Feingold brings up not just the events of 1999 in his lengthy write up of his thoughts, but also his experience with how big banks made major headway in his homestate while he was a Senator in Madison in the 90's.
I've seen this too many times before. When I was in the Wisconsin State Senate, I chaired the Senate Banking Committee for nearly a decade, and fought against enactment of an interstate banking law that resulted in the concentration of financial assets and most large Wisconsin banks being bought up by even larger out-of-state banks.
Though the Senator does admit that there are good things in this potential bill that the Senate will vote on it seems after the Independence Day break, like the stern regulations methods implemented, Feingold is not satisfied at the lack of willing focus on the key fundamental element of what caused the financial crisis.

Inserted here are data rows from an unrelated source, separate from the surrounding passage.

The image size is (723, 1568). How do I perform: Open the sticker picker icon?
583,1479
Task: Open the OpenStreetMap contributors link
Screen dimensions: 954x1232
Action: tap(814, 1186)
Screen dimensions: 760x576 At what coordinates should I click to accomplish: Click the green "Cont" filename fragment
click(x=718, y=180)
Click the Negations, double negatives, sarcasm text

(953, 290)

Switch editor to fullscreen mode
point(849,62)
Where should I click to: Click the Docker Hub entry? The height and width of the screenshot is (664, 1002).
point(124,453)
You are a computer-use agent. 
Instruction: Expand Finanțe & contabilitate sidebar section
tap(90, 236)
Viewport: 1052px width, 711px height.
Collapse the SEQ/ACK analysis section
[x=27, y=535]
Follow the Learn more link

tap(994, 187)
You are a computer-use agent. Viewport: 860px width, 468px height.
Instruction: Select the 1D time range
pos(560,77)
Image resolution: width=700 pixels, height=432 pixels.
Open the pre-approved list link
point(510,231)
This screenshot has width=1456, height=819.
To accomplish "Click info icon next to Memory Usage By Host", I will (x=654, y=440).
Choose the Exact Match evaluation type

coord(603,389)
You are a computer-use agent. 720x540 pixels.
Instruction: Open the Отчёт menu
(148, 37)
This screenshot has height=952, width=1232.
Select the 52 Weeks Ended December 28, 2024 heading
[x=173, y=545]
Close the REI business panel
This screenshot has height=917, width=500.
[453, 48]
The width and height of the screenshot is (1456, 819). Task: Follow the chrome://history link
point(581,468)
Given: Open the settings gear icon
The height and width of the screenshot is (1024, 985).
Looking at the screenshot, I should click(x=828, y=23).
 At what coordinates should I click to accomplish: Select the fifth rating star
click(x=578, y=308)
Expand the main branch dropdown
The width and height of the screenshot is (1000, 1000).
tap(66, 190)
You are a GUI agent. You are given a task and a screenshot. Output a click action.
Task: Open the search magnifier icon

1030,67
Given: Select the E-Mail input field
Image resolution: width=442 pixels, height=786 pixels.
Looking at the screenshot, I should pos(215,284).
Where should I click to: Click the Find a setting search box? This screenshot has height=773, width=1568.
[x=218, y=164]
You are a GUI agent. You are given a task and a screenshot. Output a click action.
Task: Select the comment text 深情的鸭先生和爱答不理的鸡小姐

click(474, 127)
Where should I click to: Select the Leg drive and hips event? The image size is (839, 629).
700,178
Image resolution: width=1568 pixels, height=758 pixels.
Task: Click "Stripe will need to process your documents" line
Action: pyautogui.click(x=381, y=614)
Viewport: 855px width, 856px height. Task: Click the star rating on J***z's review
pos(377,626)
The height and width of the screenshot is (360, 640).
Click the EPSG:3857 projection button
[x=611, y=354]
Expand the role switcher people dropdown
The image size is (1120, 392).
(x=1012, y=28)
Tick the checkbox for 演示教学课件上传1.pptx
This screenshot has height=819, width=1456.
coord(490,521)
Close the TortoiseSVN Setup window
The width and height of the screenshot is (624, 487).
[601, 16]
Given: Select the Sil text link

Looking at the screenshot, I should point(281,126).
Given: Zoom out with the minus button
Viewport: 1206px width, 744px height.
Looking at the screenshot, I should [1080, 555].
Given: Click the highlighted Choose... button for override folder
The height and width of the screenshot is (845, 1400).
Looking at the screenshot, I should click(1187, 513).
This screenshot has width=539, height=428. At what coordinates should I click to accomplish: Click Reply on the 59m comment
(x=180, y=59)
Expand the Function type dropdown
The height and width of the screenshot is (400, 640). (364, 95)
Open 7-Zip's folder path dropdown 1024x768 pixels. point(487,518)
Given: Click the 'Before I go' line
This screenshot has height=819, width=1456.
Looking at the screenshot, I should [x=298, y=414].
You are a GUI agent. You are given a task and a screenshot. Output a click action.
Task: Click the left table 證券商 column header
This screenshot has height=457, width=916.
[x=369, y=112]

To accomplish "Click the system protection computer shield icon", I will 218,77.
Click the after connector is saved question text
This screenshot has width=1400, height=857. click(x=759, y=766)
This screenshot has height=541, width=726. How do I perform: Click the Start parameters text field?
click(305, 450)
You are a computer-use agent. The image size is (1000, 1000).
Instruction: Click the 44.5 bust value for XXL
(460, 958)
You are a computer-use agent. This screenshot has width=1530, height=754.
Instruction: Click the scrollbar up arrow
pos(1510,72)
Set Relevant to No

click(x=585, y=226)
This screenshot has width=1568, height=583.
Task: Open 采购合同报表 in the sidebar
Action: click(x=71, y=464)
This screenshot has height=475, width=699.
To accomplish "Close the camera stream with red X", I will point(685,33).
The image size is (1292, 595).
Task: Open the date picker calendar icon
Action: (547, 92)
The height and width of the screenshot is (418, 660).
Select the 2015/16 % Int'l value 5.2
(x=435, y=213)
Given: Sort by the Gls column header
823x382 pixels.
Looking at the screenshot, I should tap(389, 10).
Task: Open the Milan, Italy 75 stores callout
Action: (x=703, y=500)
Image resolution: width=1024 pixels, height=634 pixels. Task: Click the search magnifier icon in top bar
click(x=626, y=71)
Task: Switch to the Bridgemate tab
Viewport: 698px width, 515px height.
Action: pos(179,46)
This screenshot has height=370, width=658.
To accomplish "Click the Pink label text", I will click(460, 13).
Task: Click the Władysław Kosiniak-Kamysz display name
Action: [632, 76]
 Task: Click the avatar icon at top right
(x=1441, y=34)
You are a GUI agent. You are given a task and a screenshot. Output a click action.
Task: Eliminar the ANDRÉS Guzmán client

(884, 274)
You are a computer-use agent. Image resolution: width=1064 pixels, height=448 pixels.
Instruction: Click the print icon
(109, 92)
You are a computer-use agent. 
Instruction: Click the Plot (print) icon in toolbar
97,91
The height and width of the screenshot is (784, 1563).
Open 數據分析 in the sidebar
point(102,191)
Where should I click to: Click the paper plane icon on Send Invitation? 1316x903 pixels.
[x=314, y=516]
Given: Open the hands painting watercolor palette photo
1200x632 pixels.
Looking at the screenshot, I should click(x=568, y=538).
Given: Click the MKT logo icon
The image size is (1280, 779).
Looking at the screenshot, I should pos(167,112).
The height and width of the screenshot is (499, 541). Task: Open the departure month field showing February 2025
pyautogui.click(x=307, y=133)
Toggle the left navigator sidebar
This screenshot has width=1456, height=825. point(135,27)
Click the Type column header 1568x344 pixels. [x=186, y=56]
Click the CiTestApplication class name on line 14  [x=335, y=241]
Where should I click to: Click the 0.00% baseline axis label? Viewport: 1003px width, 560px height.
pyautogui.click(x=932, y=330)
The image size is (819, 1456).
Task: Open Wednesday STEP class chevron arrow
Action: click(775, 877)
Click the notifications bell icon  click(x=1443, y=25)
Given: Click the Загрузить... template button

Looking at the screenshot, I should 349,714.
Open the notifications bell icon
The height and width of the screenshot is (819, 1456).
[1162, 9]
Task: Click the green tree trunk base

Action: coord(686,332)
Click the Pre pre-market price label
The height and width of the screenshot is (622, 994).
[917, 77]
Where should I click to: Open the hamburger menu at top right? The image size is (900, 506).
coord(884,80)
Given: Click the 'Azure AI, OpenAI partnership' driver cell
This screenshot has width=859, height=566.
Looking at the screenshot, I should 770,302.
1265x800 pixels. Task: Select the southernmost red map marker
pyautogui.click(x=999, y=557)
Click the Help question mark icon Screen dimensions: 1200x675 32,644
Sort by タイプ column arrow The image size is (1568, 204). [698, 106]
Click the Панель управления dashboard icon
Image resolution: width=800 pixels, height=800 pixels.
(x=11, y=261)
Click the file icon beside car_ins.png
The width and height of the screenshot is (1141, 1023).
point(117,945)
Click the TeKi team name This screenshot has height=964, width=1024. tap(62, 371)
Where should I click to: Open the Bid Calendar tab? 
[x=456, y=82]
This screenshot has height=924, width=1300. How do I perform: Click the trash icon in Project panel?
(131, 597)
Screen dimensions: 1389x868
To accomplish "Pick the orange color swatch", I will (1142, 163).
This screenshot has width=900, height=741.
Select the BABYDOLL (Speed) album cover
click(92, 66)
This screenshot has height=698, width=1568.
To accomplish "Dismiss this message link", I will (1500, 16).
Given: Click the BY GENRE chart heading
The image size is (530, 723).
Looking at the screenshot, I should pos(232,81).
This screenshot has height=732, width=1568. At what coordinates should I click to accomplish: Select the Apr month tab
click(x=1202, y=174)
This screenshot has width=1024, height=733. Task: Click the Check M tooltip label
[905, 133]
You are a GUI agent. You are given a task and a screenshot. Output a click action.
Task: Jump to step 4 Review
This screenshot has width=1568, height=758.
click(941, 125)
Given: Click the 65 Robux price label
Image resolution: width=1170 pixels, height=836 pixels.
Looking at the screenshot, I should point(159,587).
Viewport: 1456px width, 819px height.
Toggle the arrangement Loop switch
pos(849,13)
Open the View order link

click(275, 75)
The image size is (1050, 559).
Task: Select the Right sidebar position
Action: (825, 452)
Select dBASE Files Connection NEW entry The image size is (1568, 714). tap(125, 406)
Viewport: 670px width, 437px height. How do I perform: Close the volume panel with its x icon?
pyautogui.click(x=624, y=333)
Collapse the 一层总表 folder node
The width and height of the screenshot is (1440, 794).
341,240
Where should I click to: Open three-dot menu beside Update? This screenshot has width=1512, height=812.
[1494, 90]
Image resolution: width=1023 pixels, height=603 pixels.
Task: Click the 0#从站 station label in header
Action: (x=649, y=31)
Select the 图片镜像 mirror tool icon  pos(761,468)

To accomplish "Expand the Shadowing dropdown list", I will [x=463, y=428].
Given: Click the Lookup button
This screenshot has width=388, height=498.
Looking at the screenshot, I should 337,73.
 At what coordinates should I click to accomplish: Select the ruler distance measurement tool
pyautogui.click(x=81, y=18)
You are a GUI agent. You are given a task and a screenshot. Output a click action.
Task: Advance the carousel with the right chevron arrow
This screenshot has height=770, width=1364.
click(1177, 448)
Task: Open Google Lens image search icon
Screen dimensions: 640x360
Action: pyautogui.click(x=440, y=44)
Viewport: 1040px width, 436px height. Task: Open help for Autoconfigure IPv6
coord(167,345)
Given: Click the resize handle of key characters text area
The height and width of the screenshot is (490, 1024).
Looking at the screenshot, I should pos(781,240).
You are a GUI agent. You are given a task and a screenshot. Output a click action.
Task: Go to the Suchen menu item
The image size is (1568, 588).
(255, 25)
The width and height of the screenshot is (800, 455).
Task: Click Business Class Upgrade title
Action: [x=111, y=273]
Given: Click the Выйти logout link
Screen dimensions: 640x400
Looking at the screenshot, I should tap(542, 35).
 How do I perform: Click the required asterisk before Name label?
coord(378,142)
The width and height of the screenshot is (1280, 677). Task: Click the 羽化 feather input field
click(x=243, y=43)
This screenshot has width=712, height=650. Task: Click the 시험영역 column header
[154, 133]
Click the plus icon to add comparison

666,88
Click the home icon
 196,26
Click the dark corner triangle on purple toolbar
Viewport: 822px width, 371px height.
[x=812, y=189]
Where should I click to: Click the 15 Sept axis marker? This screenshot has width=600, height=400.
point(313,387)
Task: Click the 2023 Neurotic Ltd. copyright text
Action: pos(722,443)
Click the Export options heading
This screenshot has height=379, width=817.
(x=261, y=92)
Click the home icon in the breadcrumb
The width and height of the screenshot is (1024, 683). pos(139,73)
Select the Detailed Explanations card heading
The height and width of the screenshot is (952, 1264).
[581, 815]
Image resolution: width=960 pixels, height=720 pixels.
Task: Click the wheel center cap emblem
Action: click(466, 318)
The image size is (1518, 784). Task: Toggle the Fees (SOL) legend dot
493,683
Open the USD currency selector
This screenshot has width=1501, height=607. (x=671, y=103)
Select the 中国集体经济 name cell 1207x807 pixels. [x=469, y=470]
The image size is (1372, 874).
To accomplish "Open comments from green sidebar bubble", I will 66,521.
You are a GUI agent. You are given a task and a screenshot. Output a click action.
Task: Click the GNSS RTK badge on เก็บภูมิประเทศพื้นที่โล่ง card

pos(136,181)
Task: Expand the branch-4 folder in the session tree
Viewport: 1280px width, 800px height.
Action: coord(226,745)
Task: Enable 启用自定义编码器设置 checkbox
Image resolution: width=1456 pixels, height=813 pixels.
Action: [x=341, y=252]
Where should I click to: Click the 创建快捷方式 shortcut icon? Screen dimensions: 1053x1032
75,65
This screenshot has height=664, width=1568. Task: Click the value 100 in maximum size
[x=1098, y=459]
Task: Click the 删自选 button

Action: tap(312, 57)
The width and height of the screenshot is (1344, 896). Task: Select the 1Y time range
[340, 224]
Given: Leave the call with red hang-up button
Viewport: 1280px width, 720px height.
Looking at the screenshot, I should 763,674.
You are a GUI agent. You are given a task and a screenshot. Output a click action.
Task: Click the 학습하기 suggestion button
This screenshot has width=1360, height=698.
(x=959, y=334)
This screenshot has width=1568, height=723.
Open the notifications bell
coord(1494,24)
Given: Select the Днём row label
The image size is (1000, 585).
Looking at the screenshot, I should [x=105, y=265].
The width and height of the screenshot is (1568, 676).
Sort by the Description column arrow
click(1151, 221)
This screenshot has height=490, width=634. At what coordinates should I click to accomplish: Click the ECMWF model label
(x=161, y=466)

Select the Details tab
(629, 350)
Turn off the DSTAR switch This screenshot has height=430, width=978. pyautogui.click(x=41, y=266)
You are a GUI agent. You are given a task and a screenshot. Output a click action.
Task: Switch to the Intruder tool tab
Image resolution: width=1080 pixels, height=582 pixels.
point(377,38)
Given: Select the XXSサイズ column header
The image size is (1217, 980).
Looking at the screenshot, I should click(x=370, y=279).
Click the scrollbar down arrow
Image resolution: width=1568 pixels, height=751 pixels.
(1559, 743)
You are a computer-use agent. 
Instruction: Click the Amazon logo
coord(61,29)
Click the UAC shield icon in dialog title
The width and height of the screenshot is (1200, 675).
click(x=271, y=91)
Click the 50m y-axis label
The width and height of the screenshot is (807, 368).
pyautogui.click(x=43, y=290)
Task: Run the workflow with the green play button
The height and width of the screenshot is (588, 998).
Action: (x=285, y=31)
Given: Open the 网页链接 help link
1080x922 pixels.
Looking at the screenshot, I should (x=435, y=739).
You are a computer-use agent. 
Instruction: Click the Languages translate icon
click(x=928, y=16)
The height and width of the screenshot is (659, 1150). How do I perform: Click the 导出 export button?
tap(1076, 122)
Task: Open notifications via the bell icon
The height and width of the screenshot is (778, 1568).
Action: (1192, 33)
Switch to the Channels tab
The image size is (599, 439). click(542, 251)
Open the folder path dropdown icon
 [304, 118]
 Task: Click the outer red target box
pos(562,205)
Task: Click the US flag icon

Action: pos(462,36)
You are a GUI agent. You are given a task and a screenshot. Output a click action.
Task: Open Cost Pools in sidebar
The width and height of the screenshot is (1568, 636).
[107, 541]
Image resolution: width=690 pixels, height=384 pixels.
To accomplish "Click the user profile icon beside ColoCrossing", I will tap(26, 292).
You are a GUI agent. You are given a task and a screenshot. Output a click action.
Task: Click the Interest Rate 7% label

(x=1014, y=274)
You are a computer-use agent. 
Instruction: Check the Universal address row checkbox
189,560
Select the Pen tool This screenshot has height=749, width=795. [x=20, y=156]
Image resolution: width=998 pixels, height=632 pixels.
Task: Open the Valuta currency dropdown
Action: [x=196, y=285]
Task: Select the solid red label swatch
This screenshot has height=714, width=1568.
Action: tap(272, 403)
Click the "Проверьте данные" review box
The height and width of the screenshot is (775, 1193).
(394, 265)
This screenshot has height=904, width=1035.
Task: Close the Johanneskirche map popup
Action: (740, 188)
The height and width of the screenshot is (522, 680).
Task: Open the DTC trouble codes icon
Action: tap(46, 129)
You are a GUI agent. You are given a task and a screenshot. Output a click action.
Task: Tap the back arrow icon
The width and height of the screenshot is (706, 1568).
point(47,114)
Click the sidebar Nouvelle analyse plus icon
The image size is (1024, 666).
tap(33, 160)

Economist Dean Baker called this bill a "fig leaf," and former IMF Economist Simon Johnson has slammed the bill's failure to address "too big to fail." These experts paint an accurate picture of this bill's failings, and frankly those failings shouldn't come as a surprise. Many of the critical actors who shaped this bill were present at the creation of the financial crisis. They supported the enactment of Gramm-Leach-Bliley, deregulating derivatives, even the massive Interstate Banking bill that helped grease the "too big to fail" skids. It shouldn't be a surprise to anyone that the final version of the bill looks the way it does, or that I won't fall in line with their version of "reform."
There will be some out there calling Feingold's stance "unrighteous and being overtly principled for his own moral grounds" instead of "doing the right thing" and supporting this bill.
But while others may think that, Feingold highlights the exact problem of why we were suppose to do this whole financial reform in the first place. To make fully certainly that we don't have another financial crisis, shouldn't we do everything possible by attacking the exact main fundamental problem first before the other areas of needed improvement?
New rule regulation rules are fine. But just like with the health insurance reform bill, it's all about the enforcement of those rules that is the key element of protection for the people.
And even with that characteristic possibly in the current Fin Reg bill, it still may not be enough without attacking the number one culprit of it all.
It certainly isn't enough in the mind of Russ Feingold.
(From TWD folks, have a good rest of your day, thanks for reading, and thanks for even rec'd it.)